[KS] Re: A chopsticks question
c.horlyck at vam.ac.uk
Mon Feb 24 06:24:15 EST 2003
There are several examples of bronze chopsticks having been found in Korean graves. One of the earliest examples I have come across are two sets of bronze chopsticks excavated from the Paekche tomb of King Munyong dating to the 6th century AD. The chopsticks were found together with three bronze spoons. With their wide, nearly fan-shaped handles, the bronze spoons are of a different shape than the ones used today. The chopsticks seem to be devoid of any decoration and measure around 18.cm.

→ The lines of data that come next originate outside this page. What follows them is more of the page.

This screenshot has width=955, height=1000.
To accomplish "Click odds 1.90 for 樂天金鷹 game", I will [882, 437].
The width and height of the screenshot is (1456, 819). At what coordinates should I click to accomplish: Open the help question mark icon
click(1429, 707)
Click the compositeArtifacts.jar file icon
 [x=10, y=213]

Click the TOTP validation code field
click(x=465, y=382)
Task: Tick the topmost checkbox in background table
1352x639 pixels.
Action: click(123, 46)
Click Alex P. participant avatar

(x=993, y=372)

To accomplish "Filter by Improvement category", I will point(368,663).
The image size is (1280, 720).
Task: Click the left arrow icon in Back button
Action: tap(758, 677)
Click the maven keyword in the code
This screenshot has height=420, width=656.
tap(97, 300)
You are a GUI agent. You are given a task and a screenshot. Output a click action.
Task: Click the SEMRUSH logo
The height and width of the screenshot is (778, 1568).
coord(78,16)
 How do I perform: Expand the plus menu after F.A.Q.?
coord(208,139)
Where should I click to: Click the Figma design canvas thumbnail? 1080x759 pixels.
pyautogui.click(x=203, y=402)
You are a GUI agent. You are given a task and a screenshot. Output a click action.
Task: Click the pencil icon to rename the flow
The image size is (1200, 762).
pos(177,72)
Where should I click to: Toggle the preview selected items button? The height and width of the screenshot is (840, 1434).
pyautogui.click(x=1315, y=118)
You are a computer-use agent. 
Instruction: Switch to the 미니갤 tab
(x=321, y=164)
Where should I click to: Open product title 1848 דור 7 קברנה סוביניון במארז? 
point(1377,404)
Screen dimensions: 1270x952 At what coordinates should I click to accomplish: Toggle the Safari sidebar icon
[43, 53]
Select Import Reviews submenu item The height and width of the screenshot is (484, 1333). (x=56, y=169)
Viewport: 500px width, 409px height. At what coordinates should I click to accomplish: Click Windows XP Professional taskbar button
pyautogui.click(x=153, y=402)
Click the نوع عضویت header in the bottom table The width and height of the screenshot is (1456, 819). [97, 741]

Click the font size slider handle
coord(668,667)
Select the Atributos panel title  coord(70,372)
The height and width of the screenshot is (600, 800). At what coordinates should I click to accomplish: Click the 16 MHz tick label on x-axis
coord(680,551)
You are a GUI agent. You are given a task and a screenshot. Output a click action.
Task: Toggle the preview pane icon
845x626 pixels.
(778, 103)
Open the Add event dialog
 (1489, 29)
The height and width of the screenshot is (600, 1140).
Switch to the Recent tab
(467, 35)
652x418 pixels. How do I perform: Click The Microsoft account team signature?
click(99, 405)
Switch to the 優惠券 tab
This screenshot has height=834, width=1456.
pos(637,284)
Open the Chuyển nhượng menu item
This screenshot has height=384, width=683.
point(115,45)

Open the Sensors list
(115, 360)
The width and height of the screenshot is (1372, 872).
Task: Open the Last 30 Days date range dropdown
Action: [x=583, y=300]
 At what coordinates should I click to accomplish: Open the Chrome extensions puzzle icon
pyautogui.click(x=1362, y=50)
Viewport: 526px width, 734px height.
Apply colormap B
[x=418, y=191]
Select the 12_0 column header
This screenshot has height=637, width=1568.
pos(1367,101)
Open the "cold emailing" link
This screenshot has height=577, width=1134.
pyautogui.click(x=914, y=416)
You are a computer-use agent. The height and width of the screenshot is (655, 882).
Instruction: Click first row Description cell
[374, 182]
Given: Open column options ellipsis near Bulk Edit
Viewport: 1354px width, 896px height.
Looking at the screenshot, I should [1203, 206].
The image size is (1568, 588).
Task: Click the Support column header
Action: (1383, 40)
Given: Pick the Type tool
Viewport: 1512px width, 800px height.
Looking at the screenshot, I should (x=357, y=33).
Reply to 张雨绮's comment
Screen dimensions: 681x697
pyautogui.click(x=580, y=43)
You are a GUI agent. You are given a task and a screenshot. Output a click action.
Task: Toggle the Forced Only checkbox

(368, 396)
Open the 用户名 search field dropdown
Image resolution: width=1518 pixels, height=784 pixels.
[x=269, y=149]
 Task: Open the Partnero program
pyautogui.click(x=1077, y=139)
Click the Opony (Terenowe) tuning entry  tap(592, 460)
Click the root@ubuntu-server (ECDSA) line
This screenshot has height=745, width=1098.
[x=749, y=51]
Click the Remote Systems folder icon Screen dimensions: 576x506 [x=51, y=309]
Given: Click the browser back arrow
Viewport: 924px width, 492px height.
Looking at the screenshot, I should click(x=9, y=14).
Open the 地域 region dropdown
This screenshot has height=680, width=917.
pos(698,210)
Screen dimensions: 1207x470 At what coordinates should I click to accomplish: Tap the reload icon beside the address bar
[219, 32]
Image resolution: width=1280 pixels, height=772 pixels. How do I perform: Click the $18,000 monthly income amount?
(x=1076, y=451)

Bronze chopsticks are also found in graves of the Koryo period, but are not as common as bronze spoons. It is more common to find only a bronze spoon in a grave as opposed to a set of chopsticks placed together with a bronze spoon. The chopsticks are mostly plain and without decoration as opposed to the spoons which often have a simple incised decoration. Bronze chopsticks are more common in graves of the Choson period, where they appear together with spoons as sets. Judging from the archaeological material available to us today, the use of chopsticks may not have become widespread until the beginning of the Choson period, but more evidence needs to be gathered to support this initial, and somewhat hasty, assumption.
Organic material does not survive well, if at all, in Korean graves, and it is therefore not possible to assess whether chopsticks of organic materials were palced in graves.
Curator of Korean Art
Victoria and Albert Museum
>>> Brother Anthony <anthony at ccs.sogang.ac.kr> 02/21 1:02 am >>>
Someone working in a museum of popular culture should be consulted. It is clear from any visit
to Korean antique shops that chopsticks made of metal were widespread (standard? universal?) in
pre-modern Korea and I would imagine that one reason would have been their durability at a time
when an awful lot of people had virtually no money with which to keep buying new ones. But I
think they might have been favored even among the richer classes in the context of the
Confucian aesthetics of frugal simplicity that underlie the use of undecorated white pottery
etc. Lacquered wood or ivory chopsticks (Japan and China) were presumably not designed
originally for the use of the laboring classes. I have a feeling that metal chopsticks are used
in the royal memorial rituals at Chongmyo. On the other hand, monks today often eat out of
lacquered wood bowls using lacquered wood chopsticks / spoons but I do not know how ancient
that is (obviously metal chopsticks would not be good for lacquered wood).
The discussion ought perhaps to include the question of when and why Koreans started to use
spoons? They are not found at all in Japanese tradition, I think, and the Chinese ladle-like
porcelain (plastic) spoon is quite a different kind of object.